Harnas.id, SYDNEY – Dolar Australia menguat ke level tertinggi dalam 15 bulan pada perdagangan Kamis. Meredanya ketegangan hubungan Amerika Serikat dan Eropa ikut memperbaiki sentimen risiko di pasar global.
Penguatan mata uang Australia juga ditopang data ketenagakerjaan domestik yang lebih kuat dari perkiraan. Kondisi ini mengubah ekspektasi pasar terhadap arah kebijakan suku bunga Bank Sentral Australia (RBA).
Dolar Australia tercatat naik sekitar 0,4 persen dan sempat menyentuh level 0,6791 dolar AS. Pergerakan ini menembus area resistensi sebelumnya dan membuka peluang penguatan lanjutan dalam jangka pendek.
Secara teknikal, penembusan di kisaran 0,6766 dolar AS menjadi sinyal positif bagi pelaku pasar. Target berikutnya dipantau di area 0,6793 hingga 0,6824 dolar AS, dengan potensi menuju puncak tahun 2024 di sekitar 0,6943 dolar AS.
Dari sisi fundamental, pasar tenaga kerja Australia menunjukkan kinerja solid. Jumlah lapangan kerja melonjak 65.200 pada Desember, jauh melampaui perkiraan kenaikan sekitar 30.000.
Kenaikan tersebut sekaligus menutup penurunan yang terjadi pada bulan sebelumnya. Data ini mengindikasikan ketahanan sektor tenaga kerja di tengah ketidakpastian global.
Tingkat pengangguran juga turun secara tak terduga menjadi 4,1 persen.

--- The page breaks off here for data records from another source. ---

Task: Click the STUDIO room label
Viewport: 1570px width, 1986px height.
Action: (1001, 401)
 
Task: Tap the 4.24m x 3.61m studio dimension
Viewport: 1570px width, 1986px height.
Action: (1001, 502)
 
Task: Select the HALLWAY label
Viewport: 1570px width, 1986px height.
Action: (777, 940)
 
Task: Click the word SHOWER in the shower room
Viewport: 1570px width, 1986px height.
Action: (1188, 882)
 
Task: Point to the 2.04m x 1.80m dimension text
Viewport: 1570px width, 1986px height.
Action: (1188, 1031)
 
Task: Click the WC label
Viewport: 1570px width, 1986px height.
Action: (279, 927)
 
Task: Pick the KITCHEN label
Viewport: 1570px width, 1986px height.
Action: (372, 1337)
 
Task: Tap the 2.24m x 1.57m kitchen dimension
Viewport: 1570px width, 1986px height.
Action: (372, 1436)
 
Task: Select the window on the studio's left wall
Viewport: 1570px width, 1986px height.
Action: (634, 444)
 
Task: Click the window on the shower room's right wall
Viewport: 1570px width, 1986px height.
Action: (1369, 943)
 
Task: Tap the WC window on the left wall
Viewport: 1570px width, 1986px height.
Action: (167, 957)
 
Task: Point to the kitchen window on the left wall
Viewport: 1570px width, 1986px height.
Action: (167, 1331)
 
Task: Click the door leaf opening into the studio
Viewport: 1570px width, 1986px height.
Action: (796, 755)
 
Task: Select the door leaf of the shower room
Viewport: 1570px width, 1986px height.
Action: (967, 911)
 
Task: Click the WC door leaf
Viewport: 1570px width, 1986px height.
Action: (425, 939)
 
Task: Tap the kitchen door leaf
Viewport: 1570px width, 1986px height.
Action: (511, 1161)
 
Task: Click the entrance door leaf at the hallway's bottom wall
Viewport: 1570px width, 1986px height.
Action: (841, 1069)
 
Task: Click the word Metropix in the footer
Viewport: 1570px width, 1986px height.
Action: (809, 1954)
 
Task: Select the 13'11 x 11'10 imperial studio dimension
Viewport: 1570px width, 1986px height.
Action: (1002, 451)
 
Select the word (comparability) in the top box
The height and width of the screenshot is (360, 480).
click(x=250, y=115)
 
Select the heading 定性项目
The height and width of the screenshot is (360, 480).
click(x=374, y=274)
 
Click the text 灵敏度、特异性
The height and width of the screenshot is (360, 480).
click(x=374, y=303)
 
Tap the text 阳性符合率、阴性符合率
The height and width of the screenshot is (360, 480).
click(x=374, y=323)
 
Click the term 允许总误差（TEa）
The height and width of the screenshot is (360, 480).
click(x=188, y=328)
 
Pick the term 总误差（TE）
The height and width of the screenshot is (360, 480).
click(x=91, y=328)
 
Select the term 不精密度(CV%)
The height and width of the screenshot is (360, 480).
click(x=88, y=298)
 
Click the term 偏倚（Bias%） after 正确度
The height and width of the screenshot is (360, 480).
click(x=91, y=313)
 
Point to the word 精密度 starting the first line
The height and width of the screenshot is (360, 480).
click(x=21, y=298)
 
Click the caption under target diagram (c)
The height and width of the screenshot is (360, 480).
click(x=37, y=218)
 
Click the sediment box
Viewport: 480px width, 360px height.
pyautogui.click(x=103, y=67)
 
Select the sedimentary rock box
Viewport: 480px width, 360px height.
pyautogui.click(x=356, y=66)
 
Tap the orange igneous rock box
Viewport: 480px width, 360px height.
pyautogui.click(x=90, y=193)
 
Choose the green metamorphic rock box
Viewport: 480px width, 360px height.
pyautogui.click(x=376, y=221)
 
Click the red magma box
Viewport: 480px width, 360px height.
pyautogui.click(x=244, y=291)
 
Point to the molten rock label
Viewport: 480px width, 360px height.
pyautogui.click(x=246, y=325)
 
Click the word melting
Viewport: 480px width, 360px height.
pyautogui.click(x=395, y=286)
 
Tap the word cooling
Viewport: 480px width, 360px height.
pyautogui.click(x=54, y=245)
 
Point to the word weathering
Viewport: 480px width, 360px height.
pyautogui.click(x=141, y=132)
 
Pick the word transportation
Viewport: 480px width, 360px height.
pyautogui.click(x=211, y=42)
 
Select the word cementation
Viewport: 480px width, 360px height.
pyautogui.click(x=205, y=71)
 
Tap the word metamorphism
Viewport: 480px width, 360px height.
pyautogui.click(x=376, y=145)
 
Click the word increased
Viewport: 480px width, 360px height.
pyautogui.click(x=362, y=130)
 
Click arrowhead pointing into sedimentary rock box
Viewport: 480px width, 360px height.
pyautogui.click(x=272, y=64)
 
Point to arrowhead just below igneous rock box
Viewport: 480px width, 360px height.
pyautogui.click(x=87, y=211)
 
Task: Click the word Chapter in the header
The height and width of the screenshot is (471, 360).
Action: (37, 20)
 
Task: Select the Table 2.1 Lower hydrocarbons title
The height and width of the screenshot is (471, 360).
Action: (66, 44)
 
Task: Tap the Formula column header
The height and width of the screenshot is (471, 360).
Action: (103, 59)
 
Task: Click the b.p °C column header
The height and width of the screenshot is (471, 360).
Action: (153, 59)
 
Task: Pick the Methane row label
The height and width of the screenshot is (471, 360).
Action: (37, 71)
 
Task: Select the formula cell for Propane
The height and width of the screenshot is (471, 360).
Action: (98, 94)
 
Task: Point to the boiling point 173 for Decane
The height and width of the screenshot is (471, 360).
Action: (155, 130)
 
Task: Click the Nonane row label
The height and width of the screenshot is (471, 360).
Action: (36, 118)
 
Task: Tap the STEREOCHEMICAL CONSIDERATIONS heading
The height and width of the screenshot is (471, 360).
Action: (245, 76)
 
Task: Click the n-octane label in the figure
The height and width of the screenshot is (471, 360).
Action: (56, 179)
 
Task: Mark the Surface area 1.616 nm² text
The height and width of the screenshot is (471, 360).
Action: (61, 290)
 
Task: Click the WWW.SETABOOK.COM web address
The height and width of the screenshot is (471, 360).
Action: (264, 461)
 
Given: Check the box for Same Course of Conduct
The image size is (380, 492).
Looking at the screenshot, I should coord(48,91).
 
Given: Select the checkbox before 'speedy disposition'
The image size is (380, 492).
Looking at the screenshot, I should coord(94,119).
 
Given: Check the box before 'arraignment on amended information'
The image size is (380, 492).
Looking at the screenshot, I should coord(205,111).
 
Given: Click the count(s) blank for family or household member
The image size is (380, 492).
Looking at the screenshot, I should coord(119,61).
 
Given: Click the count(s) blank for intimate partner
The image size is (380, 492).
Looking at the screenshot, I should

Angka ini menjadi yang terendah dalam tujuh bulan dan berada di bawah proyeksi RBA yang memperkirakan pengangguran di kisaran 4,4 persen.
Kondisi tersebut mencerminkan mulai menguatnya konsumsi rumah tangga di akhir tahun. Aktivitas ekonomi dinilai bergerak lebih cepat dari perkiraan awal pembuat kebijakan.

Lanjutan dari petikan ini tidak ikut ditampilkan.